In a way, I’m glad I came to it late. I was going to write about it after binging the first gripping, heart-pounding season but then I just ended up knocking back all three. It’s one of those shows you can’t stop watching, and I had a few later-than-advisable nights burning through episode after episode, needing to know how it would all shake out.

The story takes place in Halifax, an industrial town of about 88,000 in West Yorkshire, UK, just south of the much larger city, Leeds. It’s not the nicest town you’ll find in Great Britain, filled with tenement buildings, junkies, factories and crumbling buildings. But it has its charms, and the countryside around it is filled with rolling green hills.

At the center of the story is police sergeant Catherine Cawood, a middle-aged, tough-as-nails woman with a tragic backstory and an itch for revenge. She’s played by Sarah Lancashire who, I must say, gives one of the best performances of any actor I’ve seen on any television show in my entire life. I cannot properly express the sheer brilliance of Lancashire’s work on this show. Her range is extraordinary. Very few performances have captivated me like hers; she brought Cawood to life in a way that’s so raw and real and profound.

Cawood is a woman who is at once ruled by grief and driven by her devotion to her profession. She’s a good cop and a leader, and just anti-authoritarian enough to piss off her superiors (and just good enough at her job to make them look the other way). She reminds me, in some ways, of Kate Winslet’s Mare Sheehan in the tremendously amazing Mare Of Easttown. World-weary, no-nonsense, fierce. But she’s not a detective. She’s a uniform with a knack for solving crimes.

Very light spoilers follow.

Cawood’s grief comes from the loss of her daughter some years earlier. She has raised her daughter’s son, Ryan (Rhys Connah). Ryan’s father, Tommy Lee Royce (James Norton) turns out to be a very, very despicable human being. Royce is sort of like a more terrifying Ramsay Bolton (from Game Of Thrones) because he’s scary in a way that feels real and intimate rather than Ramsay’s almost cartoon villainy. James Norton is frighteningly good at portraying this psychopath, because somehow he can—at times—make you actually feel bad for him. Actually, he reminds me a little bit of the villain William Hamleigh from Pillars Of The Earth as well, with all his menace and grievance and narcissism, but with far more charisma.
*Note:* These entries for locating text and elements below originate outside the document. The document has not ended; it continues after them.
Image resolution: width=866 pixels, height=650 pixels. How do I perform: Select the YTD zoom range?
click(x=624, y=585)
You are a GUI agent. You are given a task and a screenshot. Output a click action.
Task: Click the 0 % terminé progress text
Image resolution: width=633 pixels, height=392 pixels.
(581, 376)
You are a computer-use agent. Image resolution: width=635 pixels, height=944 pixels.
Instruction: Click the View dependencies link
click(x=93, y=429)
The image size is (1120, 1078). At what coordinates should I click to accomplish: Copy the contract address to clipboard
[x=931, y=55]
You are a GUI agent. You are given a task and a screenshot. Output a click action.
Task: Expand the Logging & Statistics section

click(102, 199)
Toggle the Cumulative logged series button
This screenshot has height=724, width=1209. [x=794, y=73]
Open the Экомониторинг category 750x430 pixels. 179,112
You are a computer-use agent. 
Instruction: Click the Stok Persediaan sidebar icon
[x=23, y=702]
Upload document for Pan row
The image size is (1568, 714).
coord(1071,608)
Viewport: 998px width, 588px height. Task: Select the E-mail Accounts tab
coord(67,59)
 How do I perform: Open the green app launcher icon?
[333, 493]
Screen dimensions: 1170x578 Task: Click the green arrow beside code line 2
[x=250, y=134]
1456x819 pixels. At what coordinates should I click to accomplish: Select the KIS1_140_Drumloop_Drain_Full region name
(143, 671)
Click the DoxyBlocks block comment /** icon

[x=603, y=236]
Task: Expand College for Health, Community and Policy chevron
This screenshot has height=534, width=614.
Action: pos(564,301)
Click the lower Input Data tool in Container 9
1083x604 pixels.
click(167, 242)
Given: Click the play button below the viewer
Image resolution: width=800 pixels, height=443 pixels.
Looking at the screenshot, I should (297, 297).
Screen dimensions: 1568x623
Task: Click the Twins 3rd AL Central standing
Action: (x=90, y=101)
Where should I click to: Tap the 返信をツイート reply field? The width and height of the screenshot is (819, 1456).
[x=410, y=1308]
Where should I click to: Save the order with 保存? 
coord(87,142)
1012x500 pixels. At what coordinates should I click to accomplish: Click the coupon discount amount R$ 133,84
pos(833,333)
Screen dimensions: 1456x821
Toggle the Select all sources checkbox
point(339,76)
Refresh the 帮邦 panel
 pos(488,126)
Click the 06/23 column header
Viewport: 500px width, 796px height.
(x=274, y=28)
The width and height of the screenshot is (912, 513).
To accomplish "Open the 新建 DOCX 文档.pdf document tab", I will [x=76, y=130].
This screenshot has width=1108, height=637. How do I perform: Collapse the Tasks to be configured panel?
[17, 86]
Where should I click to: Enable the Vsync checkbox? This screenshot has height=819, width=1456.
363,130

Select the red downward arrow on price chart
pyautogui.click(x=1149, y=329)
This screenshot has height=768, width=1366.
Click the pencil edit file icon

Happy Valley’s three seasons follow an overarching plot that centers around Cawood and her family, including her sister Clare (Siobhan Finneran) and her husband and son, as well as the various police officers and detectives she works with and other Halifaxians. But each season has its own sub-plots and cases that Cawood finds herself mixed up with as well, and I noticed as I watched that the format is very similar to Fargo.

I wrote recently about how Fargo’s tried and true template when critiquing season 5. In both the film and its first few seasons on TV, Fargo always had three archetypal characters: The Citizen, The Criminal and the Hero.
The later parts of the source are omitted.